In the U.S., the Federal Reserve kept interest rates unchanged on Wednesday but characterized the economy as strong, keeping the central bank on track to increase borrowing costs in September.
SIGNS OF SLOWDOWN
European factory growth remained subdued in July, with scant sign of a pick up anytime soon. Manufacturers across Asia provided evidence of a loss of momentum across the region and in the U.S. purchasing manager surveys showed activity slipping.
IHS Markit's July final euro zone manufacturing Purchasing Managers' Index only nudged up to 55.1 from June's 18-month low of 54.9, unchanged from an initial reading and still comfortably above the 50 level that separates growth from contraction. [EUR/PMIM]
Meanwhile, British factories lost momentum and manufacturers were their most downbeat in nearly two years, likely raising fresh questions about the actual need for a Bank of England interest rate hike on Thursday [GB/PMIM].
China's Caixin/Markit Manufacturing PMI dropped to 50.8 from June's 51.0, broadly in line with an official survey on Tuesday.
The headline number remained above the 50-point mark for the 14th consecutive month, but a reading on new export orders showed a marked contraction at 48.4.
"The data breakdown indicates that an uncertain demand outlook amidst the U.S.-China trade tariffs weighed on both output and sentiment," said Aakanksha Bhat, Asia economist at HSBC in Hong Kong.
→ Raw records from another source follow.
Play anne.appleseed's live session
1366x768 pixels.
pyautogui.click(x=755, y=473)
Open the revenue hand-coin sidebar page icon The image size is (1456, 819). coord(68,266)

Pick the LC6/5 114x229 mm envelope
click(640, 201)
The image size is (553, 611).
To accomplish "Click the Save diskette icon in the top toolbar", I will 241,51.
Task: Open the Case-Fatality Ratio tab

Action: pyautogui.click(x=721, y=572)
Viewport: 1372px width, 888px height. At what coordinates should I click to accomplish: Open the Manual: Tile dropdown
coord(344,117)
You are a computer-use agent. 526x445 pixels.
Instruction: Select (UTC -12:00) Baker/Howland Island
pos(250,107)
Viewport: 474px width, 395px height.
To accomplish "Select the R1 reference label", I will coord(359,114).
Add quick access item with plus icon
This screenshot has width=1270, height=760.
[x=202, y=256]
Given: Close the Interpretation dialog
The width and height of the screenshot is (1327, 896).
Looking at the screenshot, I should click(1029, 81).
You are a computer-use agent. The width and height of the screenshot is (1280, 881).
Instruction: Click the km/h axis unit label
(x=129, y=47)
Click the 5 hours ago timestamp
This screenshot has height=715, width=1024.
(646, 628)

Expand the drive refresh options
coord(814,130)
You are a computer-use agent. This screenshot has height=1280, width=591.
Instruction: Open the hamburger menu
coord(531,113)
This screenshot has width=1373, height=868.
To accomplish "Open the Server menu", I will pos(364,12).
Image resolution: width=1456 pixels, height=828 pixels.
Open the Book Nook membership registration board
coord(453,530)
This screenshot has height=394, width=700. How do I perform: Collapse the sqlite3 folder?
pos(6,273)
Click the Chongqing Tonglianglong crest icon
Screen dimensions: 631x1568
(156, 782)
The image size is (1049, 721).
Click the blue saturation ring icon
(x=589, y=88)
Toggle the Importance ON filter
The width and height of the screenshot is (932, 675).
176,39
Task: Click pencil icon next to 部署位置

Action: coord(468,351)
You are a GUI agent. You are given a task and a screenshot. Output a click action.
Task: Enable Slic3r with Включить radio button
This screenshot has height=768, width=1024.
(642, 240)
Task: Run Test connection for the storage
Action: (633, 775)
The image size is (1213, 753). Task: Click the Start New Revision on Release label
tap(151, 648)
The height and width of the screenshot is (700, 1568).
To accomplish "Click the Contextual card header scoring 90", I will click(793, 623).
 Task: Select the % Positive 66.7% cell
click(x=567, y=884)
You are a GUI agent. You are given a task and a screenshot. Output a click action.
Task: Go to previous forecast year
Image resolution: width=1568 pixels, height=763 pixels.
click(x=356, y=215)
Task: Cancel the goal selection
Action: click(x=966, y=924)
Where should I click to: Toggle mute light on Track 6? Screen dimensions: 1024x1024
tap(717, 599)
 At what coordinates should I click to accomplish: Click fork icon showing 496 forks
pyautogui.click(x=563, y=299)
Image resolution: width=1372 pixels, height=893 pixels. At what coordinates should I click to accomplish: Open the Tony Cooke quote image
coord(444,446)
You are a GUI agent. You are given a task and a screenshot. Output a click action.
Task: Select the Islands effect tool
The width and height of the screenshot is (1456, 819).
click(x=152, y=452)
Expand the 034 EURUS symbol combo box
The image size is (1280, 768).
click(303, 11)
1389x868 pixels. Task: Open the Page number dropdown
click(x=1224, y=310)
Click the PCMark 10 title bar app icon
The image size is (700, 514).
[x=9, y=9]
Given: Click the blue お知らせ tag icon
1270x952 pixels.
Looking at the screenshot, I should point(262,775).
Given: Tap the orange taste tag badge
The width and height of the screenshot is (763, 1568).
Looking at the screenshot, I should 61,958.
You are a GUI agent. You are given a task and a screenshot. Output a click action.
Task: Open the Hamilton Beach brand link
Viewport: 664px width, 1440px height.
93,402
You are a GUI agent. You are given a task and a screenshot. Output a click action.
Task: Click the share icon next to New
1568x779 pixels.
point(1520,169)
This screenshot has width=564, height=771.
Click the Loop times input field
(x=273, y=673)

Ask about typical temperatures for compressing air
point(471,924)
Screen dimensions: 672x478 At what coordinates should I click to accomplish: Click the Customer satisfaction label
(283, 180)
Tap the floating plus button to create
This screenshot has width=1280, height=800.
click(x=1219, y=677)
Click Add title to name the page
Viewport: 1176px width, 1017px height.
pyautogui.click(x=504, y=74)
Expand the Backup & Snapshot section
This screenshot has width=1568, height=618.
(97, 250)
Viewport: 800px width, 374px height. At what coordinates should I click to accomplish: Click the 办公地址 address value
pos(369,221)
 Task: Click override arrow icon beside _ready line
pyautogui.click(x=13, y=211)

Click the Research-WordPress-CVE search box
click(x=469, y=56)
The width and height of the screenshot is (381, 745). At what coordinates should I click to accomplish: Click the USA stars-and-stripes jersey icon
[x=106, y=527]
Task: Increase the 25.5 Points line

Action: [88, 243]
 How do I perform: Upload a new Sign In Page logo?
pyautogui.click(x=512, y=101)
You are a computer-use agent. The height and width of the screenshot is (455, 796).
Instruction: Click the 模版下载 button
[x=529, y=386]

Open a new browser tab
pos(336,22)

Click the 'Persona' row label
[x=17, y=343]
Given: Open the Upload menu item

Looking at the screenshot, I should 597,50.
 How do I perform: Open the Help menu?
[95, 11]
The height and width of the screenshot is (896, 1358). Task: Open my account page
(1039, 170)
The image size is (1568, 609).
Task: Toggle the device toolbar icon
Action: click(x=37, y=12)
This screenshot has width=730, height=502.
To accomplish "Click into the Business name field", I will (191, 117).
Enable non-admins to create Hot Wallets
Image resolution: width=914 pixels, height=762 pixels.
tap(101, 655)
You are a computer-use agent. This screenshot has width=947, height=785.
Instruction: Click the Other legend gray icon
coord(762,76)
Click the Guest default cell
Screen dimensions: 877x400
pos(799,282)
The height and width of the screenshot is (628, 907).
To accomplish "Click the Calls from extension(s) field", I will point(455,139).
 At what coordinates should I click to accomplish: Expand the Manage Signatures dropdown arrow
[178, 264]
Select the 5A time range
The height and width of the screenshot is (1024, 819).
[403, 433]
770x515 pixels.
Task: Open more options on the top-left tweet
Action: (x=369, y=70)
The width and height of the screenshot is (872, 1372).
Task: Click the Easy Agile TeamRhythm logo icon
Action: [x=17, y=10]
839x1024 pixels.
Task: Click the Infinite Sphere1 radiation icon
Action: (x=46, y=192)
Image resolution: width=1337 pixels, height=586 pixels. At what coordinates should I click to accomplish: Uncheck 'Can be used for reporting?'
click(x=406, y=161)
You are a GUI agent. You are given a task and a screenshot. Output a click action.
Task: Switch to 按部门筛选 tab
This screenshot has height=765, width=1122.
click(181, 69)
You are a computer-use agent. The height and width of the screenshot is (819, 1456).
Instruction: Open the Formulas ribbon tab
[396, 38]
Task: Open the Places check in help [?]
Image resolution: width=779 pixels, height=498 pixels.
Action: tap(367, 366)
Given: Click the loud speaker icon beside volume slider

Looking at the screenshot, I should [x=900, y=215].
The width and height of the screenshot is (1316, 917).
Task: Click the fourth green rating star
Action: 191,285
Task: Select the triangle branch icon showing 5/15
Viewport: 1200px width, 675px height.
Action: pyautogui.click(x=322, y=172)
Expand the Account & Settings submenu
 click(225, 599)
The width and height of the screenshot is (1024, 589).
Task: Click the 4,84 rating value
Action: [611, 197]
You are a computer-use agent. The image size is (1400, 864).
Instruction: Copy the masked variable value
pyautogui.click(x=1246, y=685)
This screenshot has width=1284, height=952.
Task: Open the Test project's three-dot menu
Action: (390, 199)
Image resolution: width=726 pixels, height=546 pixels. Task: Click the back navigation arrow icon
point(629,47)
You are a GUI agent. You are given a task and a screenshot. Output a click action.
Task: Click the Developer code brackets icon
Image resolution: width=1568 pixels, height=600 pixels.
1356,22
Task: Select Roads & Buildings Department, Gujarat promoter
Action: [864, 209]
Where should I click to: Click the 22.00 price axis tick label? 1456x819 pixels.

The shipping container market, in which the vast majority of finished manufacturing goods are imported and exported, shows a similar gloomy picture: the Harpex container index (CHT-IDX-HARPX) has fallen by 10 percent from the highest levels since 2011 that it hit in June.
U.S. manufacturing activity slowed in July amid signs that a robust economy and import tariffs were putting pressure on the supply chain, which could hurt production in the long term.
"The rest of the year will be more challenging," said Jennifer Lee, a senior economist at BMO Capital Markets in Toronto. "Businesses are already having a tough time with tight labor markets and finding qualified workers and they have to deal with higher costs and slowing demand from overseas."
The Markit U.S. manufacturing sector final PMI for July was 55.3 compared to 55.4 in June and the Institute for Supply Management (ISM) said its index of national factory activity fell to a reading of 58.1 last month from 60.2 in June.
ISM described demand as remaining robust and noted "employment resources and supply chains continue to struggle." It also said manufacturers were "overwhelmingly concerned about how tariff-related activity, including reciprocal tariffs, will continue to affect their business."